Come notato in precedenza, un’ambiguità è se il portatore di una predisposizione genetica debba essere considerato malato o meno. Inoltre esiste un rischio reale che l’accumulo di loci genetici associati alla malattia porti alla fusione del marker e di ciò che segna. Si noti che questa critica non dipende dal fatto che l’allele interessato causi davvero il fenotipo. Non c’è dubbio che i fattori genetici sono coinvolti in malattie e disabilità, ma esattamente come interagiscono con i fattori ambientali e sociali è probabile che differisca per ogni condizione., I critici del determinismo genetico deplorano correttamente la tendenza a ignorare le influenze non genetiche. Il punto qui è leggermente diverso. Vengono fatti due salti: dal gene al fenotipo e dal fenotipo all’esperienza. Indipendentemente da quanto sia contorta la relazione tra genotipo e fenotipo, gli argomenti forniti in precedenza suggeriscono che il “danno” della menomazione non è direttamente correlato al fenotipo., Ciò che dovrebbe preoccuparci della malattia e della disabilità è lo svantaggio, il dolore o la sofferenza coinvolti, e in un certo senso la menomazione è sempre una sorta di marcatore surrogato di questa esperienza. Definendo la malattia o la disabilità in termini di loci genetici, il rapporto con l’esperienza viene reso un passo più lontano: rimosso non solo dall’esperienza vissuta del fenotipo, ma dallo sviluppo del fenotipo stesso., Naturalmente la dimensione di questa separazione dipende dalla condizione, e in molti casi non fa alcuna differenza reale: sarebbe stupido e offensivo suggerire la necessità di esaminare l’esperienza vissuta prima di decidere che avere un cancro al colon familiare comporta sofferenza. Tuttavia, per molte condizioni che al momento sono chiamate disabilità e in bundle con malattie più facilmente definibili, la situazione non è così semplice.

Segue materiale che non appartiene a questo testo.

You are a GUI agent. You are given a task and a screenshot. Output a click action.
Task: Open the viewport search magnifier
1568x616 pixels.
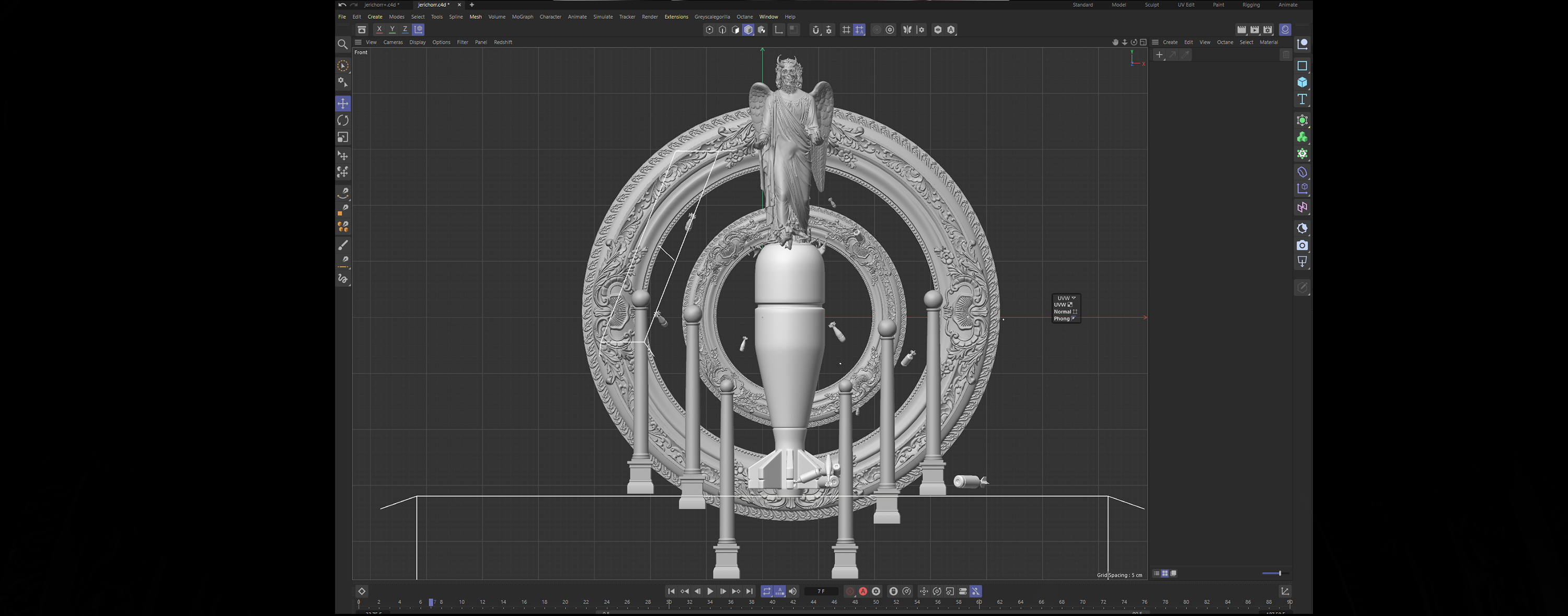tap(343, 44)
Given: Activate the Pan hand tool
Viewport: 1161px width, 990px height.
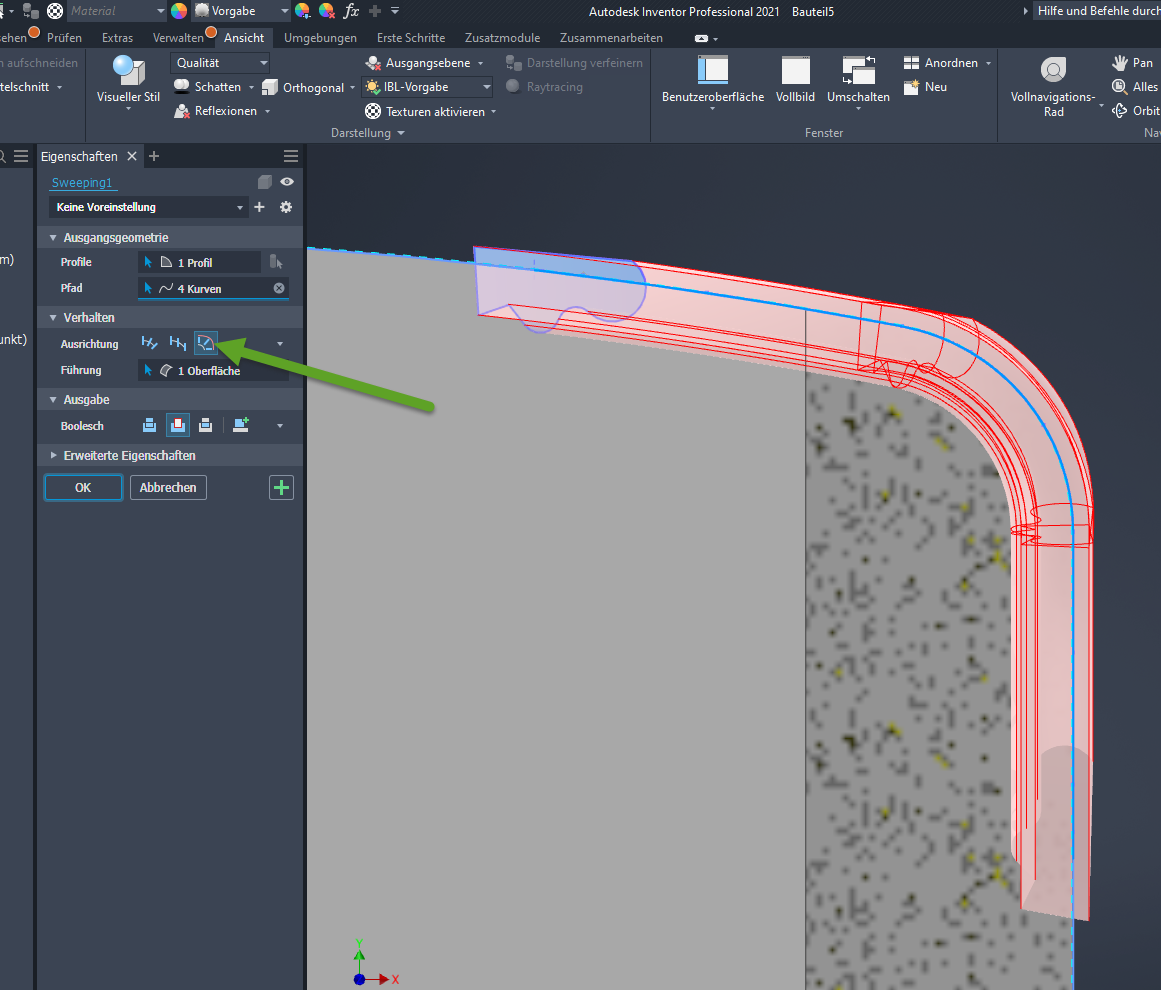Looking at the screenshot, I should tap(1120, 62).
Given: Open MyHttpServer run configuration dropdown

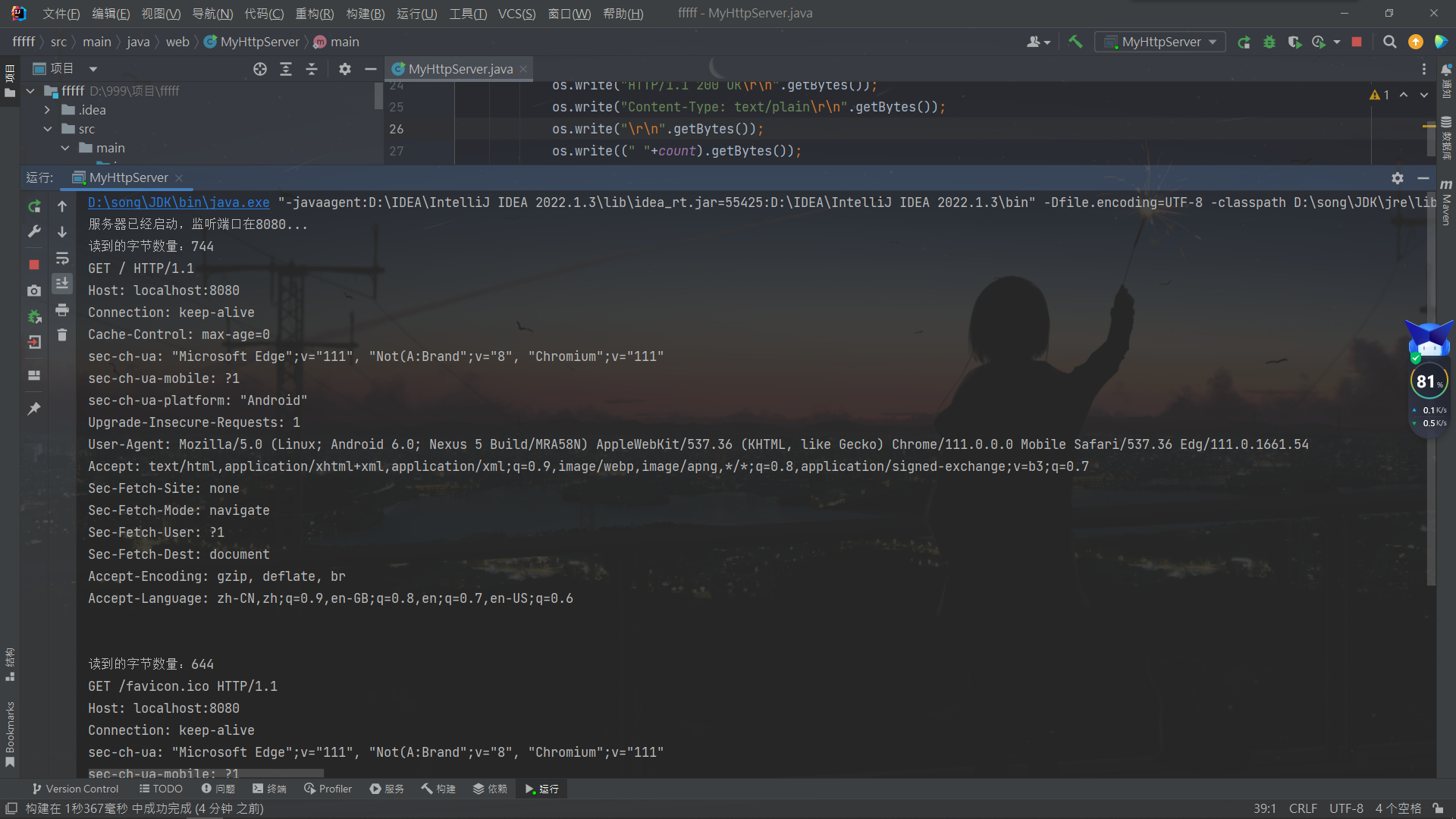Looking at the screenshot, I should point(1160,42).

Un messaggio da portare a casa qui è che, sebbene la malattia e la disabilità siano regolarmente raggruppate insieme, confonderle è spesso fuorviante., Un altro è che la scienza non riflette mai semplicemente le intese culturali; allo stesso tempo aiuta a creare anche le definizioni. Scelte di cose banali come modelli di malattia e criteri diagnostici, quindi, non riguardano solo programmi di ricerca o influenze commerciali. Al loro centro incarnano profondi dibattiti etici sull’identità, i diritti umani e la tolleranza della differenza.